Жаркий летний день расплавил Нью-Йорк. Задолго до полудня перевалило за тридцатиградусную отметку. На асфальте, как говорится, можно было яйца печь.
В такую жару всем тяжело, но хуже всех – обитателям Гарлема. Ни кондиционеров, ни мало-мальски приличной вентиляции в домах. Зимой трущобные жители страдают от холода, летом – от невыносимой жары и духоты. Одно для них спасение – бежать из раскаленных квартир на воздух, где нет-нет да и подует ветерок.
Похоже, весь квартал высыпал сегодня на улицу: повсюду слышатся смех и детский визг, ребятня высыпала на тротуары, а взрослые чинно восседали на вынесенных из дома складных стульях или прятались от солнца в жидкой тени полотняных тентов.
На углу 125-й улицы и Второй авеню по случаю жары были открыты оба пожарных крана: потоки мчались по пыльному асфальту, и в сточной канаве бурлил ручей по колено глубиной. Детвора, обожающая фонтаны, радостно плескалась под струями холодной воды. К четырем часам у гидранта собралась внушительная толпа.
В четыре часа десять минут в шум голосов, смех и плеск воды внезапно ворвался новый звук, хорошо знакомый здешним жителям. Сухой треск выстрелов.

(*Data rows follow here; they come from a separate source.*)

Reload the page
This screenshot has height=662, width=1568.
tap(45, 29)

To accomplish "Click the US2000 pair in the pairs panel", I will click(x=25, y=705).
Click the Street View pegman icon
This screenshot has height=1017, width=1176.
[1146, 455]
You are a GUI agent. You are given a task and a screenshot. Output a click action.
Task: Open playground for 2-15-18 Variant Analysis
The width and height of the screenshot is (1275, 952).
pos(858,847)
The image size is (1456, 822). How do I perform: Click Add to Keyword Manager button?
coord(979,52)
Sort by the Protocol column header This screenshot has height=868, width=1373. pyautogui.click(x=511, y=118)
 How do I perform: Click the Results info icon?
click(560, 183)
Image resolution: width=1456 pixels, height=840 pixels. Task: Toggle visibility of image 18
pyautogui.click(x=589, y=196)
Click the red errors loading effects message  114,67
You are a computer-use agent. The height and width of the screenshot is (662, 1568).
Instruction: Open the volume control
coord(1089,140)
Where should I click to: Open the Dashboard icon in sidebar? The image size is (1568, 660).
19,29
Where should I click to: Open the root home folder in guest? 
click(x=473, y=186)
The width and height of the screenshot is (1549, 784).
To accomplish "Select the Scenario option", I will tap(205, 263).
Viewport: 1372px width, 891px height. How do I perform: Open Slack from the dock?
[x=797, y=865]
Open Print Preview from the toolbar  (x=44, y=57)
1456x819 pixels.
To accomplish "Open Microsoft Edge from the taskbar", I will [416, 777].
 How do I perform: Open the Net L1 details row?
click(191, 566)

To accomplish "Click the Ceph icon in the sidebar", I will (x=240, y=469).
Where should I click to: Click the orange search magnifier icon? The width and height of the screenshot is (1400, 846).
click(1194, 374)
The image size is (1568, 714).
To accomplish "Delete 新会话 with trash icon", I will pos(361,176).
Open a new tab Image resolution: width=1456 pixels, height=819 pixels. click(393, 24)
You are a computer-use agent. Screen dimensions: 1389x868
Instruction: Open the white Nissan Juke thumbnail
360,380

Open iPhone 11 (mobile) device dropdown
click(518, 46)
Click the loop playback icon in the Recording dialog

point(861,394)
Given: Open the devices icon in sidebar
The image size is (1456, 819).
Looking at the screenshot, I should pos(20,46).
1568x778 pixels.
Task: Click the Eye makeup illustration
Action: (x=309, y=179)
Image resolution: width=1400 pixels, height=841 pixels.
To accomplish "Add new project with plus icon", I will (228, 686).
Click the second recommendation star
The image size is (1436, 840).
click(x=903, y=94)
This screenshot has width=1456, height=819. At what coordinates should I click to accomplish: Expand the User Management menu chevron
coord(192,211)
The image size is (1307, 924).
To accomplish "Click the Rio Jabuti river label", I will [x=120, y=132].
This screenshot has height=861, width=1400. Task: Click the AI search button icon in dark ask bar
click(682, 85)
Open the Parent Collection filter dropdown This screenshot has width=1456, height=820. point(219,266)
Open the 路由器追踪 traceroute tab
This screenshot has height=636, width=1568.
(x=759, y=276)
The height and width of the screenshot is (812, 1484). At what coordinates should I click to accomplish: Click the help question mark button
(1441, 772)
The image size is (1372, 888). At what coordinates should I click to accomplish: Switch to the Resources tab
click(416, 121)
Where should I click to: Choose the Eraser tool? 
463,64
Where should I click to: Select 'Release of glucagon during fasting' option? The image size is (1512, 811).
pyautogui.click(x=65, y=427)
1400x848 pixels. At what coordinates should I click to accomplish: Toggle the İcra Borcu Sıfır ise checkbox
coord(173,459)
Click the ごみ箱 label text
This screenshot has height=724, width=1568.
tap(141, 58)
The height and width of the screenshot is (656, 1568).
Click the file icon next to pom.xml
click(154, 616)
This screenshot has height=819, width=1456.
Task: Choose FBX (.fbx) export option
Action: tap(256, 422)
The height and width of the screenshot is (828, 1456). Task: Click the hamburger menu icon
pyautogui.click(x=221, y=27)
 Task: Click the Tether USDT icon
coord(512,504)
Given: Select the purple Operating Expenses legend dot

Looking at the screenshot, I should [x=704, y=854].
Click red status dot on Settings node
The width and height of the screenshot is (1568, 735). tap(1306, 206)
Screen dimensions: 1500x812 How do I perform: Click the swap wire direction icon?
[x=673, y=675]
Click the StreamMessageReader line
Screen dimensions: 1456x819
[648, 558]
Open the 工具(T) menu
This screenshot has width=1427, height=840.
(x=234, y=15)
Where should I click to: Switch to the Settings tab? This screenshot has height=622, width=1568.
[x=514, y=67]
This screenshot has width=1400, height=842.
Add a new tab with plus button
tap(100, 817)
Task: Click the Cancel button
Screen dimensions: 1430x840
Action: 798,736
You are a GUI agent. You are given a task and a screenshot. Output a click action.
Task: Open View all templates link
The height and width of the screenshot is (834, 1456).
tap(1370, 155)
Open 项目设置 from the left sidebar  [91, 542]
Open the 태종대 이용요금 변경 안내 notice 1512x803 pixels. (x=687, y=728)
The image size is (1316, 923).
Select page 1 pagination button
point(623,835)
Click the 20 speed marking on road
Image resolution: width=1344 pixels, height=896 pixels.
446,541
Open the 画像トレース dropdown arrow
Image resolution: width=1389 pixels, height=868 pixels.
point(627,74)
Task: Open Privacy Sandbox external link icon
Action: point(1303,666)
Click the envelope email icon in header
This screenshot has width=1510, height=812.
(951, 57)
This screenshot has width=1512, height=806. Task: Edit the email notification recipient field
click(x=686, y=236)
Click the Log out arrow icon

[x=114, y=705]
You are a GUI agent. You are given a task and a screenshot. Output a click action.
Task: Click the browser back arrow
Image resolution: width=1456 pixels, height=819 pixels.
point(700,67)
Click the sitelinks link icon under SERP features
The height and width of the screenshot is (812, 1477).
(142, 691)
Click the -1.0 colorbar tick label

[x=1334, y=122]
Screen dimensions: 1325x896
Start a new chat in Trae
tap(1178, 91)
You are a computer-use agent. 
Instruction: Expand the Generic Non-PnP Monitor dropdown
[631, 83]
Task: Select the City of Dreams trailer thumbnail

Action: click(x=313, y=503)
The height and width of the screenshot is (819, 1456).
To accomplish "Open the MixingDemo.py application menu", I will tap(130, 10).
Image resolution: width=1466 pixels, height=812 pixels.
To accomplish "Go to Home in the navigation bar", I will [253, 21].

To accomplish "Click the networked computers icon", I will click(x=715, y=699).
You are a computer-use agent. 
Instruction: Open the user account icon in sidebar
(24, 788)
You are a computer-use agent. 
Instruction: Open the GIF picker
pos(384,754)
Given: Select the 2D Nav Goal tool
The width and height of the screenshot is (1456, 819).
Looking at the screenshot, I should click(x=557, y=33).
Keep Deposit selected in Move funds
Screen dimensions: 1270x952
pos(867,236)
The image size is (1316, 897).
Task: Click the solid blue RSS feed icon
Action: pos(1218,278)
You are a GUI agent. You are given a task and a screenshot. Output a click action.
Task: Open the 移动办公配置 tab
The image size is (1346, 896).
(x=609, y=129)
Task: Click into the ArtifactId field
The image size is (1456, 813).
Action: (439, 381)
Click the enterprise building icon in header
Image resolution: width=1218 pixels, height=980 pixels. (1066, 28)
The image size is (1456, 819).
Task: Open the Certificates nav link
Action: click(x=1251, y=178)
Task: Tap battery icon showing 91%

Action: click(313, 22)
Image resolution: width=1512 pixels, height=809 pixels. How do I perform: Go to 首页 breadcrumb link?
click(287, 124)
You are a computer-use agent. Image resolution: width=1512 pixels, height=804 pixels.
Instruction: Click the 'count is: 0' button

На мгновение повисла тишина; затем толпа пришла в движение. Кто рванулся к дверям, кто вжался в стену; несколько женщин бросились к гидранту, схватили в охапку своих детей и побежали с ними к подъезду, под ненадежную защиту хлипких стен.
Воздух снова взорвался выстрелами, на этот раз они прозвучали где-то рядом. Трое рослых парней в кожаных куртках, вынырнув из-за угла, врезались в толпу. Они бежали сломя голову, не разбирая дороги, расталкивая женщин и детей; один из них оттолкнул молодую девушку с такой силой, что та упала на гидрант, громко вскрикнув от боли. Следом появились двое полицейских с револьверами в руках; они гнались за преступниками по пятам.
Все произошло за несколько секунд, люди не успели уйти с дороги. Снова треск выстрелов. Один бандит с криком схватился за плечо, и тут же его товарищ, обернувшись, выстрелил полицейскому в голову. Тот рухнул, нелепо взмахнув руками. Люди бросились врассыпную. В какофонию воплей и выстрелов ворвался новый звук – далекий вой полицейских сирен.